Why the Rush for Facebook at These Prices?
Hot on the heels of Microsoft's $240 million purchase of a 1.6 percent equity stake in Facebook—which values the social networking startup at $15 billion—comes word that the hedgies are getting into the action.
Elizabeth Corcoran at Forbes.com reports that two New York-based hedge funds have each contributed $250 million to Facebook's current financing round—using the same valuation as Microsoft—bringing the three-year-old startup's cash haul to about $750 million.
Facebook is expected to earn $30 million this year on $150 million revenue.
In other words, three investors have spent $750 to acquire a collective 5 percent stake in a company that is expected to earn $30 million this year. As the Wall Street Journal's Dana Cimilluca points out, that values Facebook at 500 times expected 2007 earnings.
Ladies and gentlemen of the jury, this is ludicrous.
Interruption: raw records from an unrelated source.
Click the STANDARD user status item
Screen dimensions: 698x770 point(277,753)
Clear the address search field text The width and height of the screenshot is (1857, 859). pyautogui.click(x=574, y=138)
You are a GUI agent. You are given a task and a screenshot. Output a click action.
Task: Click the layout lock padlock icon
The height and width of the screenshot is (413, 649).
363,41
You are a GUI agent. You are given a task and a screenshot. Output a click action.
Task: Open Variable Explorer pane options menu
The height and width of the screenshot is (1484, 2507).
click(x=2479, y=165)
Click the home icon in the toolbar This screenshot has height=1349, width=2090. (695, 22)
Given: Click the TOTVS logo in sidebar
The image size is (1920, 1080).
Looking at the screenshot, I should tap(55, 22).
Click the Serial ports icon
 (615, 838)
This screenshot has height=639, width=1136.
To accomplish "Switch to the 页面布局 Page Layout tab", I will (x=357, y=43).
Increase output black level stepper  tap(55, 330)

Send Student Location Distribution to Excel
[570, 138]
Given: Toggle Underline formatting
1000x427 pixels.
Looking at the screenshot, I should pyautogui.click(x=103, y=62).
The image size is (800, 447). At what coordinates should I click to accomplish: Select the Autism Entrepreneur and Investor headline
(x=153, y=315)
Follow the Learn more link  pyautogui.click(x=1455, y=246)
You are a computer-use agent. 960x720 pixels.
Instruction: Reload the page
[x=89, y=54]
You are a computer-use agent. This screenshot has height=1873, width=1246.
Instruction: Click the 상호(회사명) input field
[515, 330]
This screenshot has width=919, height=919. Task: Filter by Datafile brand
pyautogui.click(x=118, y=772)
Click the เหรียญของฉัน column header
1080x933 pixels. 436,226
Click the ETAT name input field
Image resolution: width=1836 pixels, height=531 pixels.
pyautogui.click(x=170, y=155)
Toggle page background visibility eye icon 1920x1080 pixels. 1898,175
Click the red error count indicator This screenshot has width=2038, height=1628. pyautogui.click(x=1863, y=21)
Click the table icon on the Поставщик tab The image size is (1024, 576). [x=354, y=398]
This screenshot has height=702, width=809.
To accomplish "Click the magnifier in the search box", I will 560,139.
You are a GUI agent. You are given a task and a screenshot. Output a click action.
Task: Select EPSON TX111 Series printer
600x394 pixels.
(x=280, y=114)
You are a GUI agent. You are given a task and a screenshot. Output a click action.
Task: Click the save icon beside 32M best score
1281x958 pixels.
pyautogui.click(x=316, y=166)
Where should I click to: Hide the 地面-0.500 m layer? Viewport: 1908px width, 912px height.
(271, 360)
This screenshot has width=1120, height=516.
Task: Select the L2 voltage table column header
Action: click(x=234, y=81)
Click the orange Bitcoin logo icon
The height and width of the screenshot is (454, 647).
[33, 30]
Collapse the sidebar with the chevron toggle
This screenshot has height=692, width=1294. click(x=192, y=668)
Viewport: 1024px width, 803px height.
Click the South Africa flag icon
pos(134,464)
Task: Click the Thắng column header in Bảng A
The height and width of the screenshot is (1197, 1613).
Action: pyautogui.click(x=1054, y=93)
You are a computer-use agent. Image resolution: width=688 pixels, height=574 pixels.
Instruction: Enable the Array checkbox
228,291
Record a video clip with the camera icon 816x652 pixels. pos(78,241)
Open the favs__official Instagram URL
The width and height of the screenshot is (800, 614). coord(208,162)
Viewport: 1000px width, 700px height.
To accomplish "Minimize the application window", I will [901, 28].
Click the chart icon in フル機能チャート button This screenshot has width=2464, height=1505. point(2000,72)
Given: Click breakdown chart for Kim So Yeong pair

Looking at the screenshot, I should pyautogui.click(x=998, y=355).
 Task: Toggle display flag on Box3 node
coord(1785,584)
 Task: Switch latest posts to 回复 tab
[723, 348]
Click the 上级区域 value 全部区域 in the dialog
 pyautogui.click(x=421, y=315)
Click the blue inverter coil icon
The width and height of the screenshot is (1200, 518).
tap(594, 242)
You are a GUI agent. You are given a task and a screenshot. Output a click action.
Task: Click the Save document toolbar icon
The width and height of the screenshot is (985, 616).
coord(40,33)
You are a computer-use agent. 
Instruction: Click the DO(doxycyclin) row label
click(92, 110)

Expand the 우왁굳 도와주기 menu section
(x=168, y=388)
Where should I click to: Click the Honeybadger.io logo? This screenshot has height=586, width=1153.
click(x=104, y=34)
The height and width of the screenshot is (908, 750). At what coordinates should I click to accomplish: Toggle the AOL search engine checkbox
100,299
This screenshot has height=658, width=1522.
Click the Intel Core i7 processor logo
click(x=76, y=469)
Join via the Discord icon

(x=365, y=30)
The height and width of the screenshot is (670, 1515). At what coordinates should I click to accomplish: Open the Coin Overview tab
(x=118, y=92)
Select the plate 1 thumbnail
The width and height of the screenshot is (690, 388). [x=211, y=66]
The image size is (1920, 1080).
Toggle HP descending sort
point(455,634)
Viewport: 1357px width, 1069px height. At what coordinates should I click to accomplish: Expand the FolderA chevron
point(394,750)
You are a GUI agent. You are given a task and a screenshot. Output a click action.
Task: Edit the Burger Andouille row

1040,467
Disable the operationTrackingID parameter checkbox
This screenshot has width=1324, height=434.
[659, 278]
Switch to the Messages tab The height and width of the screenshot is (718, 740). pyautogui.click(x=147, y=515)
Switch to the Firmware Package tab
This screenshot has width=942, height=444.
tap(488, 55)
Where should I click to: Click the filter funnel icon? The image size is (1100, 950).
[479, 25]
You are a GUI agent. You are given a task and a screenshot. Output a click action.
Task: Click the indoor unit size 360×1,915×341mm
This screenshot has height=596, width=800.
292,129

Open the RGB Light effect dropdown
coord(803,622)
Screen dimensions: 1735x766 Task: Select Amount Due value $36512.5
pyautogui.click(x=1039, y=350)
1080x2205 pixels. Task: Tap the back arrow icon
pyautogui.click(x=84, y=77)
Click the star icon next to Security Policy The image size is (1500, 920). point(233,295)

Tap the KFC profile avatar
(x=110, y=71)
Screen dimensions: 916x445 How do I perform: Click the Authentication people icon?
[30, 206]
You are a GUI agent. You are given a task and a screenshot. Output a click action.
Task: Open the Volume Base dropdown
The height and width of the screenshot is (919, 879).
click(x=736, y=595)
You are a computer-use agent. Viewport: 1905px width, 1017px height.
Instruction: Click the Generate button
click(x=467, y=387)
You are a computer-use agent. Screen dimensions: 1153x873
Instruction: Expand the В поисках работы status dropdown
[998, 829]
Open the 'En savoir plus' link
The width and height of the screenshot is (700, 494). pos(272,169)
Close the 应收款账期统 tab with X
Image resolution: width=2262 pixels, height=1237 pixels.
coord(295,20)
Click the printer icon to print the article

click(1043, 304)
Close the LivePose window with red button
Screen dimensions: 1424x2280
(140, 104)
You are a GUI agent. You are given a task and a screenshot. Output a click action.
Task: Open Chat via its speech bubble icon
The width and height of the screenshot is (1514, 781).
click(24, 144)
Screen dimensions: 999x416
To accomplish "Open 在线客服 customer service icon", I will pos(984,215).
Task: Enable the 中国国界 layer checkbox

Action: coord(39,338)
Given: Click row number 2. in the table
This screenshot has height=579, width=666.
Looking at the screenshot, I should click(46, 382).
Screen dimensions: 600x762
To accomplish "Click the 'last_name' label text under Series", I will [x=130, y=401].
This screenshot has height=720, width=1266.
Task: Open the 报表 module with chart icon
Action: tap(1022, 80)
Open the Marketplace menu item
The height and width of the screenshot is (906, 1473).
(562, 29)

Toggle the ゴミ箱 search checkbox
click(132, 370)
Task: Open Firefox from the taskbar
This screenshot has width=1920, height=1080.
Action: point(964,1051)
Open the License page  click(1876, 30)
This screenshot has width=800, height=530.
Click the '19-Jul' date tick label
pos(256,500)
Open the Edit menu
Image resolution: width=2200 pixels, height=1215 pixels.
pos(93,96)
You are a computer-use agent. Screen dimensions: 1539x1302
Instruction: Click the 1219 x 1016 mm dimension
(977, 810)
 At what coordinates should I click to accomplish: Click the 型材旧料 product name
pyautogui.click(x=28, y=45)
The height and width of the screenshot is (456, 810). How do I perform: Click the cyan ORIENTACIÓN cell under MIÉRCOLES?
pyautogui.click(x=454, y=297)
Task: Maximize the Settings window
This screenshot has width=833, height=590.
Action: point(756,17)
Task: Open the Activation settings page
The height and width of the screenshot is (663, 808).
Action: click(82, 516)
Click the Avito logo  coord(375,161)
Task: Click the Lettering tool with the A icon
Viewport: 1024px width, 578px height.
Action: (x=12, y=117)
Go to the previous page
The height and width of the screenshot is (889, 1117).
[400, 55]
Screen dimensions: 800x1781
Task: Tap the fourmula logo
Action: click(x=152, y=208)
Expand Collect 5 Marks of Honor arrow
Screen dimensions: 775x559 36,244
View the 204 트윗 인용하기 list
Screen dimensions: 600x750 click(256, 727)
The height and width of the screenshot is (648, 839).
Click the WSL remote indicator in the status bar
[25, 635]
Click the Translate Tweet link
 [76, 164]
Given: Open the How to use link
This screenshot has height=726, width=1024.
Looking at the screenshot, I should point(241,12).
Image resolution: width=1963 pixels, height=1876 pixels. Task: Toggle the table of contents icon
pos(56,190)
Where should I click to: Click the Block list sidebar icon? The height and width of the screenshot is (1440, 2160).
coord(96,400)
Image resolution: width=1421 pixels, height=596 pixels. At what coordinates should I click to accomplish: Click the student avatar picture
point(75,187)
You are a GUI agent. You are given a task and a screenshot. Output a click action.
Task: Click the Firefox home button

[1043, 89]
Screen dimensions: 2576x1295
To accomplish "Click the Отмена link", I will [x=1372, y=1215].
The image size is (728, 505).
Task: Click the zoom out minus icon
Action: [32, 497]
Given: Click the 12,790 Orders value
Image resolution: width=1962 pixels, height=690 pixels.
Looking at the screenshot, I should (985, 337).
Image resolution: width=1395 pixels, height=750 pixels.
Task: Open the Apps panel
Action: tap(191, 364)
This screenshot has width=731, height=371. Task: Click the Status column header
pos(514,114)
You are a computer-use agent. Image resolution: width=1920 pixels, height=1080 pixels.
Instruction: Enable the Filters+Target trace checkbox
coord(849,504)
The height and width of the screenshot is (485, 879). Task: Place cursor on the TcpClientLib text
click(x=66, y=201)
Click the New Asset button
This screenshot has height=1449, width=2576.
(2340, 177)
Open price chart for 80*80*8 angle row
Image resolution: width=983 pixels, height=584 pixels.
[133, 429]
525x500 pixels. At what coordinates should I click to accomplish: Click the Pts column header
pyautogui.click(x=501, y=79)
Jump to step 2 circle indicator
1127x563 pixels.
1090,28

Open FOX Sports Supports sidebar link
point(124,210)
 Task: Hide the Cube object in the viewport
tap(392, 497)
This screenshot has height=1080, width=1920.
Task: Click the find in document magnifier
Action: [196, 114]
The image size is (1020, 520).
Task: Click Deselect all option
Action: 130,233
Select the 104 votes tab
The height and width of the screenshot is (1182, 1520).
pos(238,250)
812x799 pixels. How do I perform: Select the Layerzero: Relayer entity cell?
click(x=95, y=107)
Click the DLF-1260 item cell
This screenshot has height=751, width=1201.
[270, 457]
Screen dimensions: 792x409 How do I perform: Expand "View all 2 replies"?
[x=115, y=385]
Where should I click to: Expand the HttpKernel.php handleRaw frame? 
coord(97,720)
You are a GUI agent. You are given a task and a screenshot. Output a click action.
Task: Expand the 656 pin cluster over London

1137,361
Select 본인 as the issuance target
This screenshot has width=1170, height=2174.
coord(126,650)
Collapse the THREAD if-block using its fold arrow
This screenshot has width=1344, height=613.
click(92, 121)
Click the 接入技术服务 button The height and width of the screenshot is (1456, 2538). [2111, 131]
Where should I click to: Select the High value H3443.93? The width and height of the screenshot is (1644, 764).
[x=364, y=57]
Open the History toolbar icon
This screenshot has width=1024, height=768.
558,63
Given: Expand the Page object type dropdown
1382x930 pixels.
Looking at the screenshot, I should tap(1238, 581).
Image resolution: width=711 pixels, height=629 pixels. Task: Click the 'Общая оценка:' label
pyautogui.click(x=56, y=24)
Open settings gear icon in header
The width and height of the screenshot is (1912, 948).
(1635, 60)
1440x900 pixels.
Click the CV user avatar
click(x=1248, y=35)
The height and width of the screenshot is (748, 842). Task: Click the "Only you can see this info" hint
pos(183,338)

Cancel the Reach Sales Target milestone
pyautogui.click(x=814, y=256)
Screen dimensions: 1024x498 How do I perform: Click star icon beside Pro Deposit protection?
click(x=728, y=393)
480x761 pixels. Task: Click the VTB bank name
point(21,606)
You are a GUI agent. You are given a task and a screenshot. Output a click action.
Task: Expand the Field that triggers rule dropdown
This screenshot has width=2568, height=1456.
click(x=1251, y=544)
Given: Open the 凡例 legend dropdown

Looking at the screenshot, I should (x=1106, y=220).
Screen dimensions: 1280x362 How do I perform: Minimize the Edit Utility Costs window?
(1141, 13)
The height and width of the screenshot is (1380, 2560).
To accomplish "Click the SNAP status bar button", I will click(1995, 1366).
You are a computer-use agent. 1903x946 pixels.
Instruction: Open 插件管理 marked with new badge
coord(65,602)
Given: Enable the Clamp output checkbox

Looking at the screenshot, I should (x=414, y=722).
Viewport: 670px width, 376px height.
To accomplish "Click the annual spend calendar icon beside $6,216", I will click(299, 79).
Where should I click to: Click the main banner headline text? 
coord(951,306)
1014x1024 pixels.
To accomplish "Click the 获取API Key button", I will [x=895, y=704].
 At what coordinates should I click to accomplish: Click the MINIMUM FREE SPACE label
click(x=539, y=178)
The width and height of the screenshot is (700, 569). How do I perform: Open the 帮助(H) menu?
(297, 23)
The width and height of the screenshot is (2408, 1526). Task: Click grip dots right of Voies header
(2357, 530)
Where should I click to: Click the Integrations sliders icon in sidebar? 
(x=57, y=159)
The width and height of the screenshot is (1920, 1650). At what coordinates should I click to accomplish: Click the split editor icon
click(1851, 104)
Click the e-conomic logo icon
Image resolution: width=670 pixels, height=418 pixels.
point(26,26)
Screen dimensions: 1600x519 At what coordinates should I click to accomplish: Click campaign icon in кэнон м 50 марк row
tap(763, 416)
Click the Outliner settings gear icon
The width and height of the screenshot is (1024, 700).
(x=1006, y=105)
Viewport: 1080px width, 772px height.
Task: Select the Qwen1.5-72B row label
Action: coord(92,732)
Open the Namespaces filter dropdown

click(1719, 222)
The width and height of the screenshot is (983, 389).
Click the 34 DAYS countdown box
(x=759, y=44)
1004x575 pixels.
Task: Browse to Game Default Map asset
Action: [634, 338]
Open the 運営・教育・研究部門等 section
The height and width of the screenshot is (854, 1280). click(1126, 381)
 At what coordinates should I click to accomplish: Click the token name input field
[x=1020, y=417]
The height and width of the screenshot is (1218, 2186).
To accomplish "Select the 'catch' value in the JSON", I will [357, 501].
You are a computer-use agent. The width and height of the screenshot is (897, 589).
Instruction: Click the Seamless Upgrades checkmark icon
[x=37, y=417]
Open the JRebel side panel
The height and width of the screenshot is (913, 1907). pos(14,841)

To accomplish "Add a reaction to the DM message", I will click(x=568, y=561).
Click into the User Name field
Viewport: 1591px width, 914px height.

It's time for a reality check.
Wired's Fred Vogelstein crunches some numbers to figure out what Facebook would have to earn to justify a $15 billion valuation, were it a public company.
Assuming Facebook's stock traded at 56 times 2008 earnings—that was Google's P/E ratio shortly after its initial public offering—Vogelstein concludes that Facebook would have to have earnings—not revenue—of $270 million.
"I think social networking will change the way the world uses the Internet, and Facebook certainly has an early lead in that race," Vogelstein writes. "All that said, for a company with current revenues of only about $150 million, virtually no profits and plans to double its staff to 700 in a year, $15 billion seems a little . . . er . . . frothy, no?"
That's putting it mildly, Fred.
Sure, for Microsoft, $240 million is chump change, and the deal is much more of a strategic play, rather than a financial one, as Portfolio.com's Felix Salmon points out.
But exactly what does Microsoft get for its $240 million, 1.6 percent stake? Other than bragging rights that it finally beat Google at something?
I'm sure Steve Ballmer was quite pleased with himself to be able to announce the deal on Google analyst day, but after the celebrating is all over, what is he left with?
A 1.6 percent stake in a company with almost no earnings. Well done, Steve.
As Felix points out, a 1.6 percent stake in Facebook does not constitute an Internet strategy.
Cimilluca suggests that the way to view Microsoft's investment is "as a 'stocking fee' or 'soft kickback' for ensuring Microsoft's ad-placement technology stays relevant."
"That would make the Facebook valuation largely irrelevant," Cimilluca writes, "almost like a hopeful call option with an unspectacular coupon attached. Or at least, that's the way they may be justifying it up in Redmond."
At any rate, all the discussion in recent weeks about Google and Microsoft in a bidding war for the Facebook stake has been misleading.
It's been clear since the outset the Microsoft really wanted the stake, while many people never thought that Google was really serious about it.
Google earns $4 billion annually—and its profit is growing. Facebook is expected to earn $30 million profit this year. Regardless of how fast Facebook is attracting new eyeballs—and its traffic growth, at least, is the subject of debate—it's hard to imagine that the gang at Google is losing much sleep about it.
Both Salmon at Portfolio.com and Nick Carr at Rough Type point out that it's easy to get worked up the $15 billion valuation. Carr, in particular, views extrapolating Facebook's "true worth" from Microsoft's investment as "a ridiculous exercise."
As one hedge fund analyst told me today, "There is no way to use conventional metrics to justify $15 billion."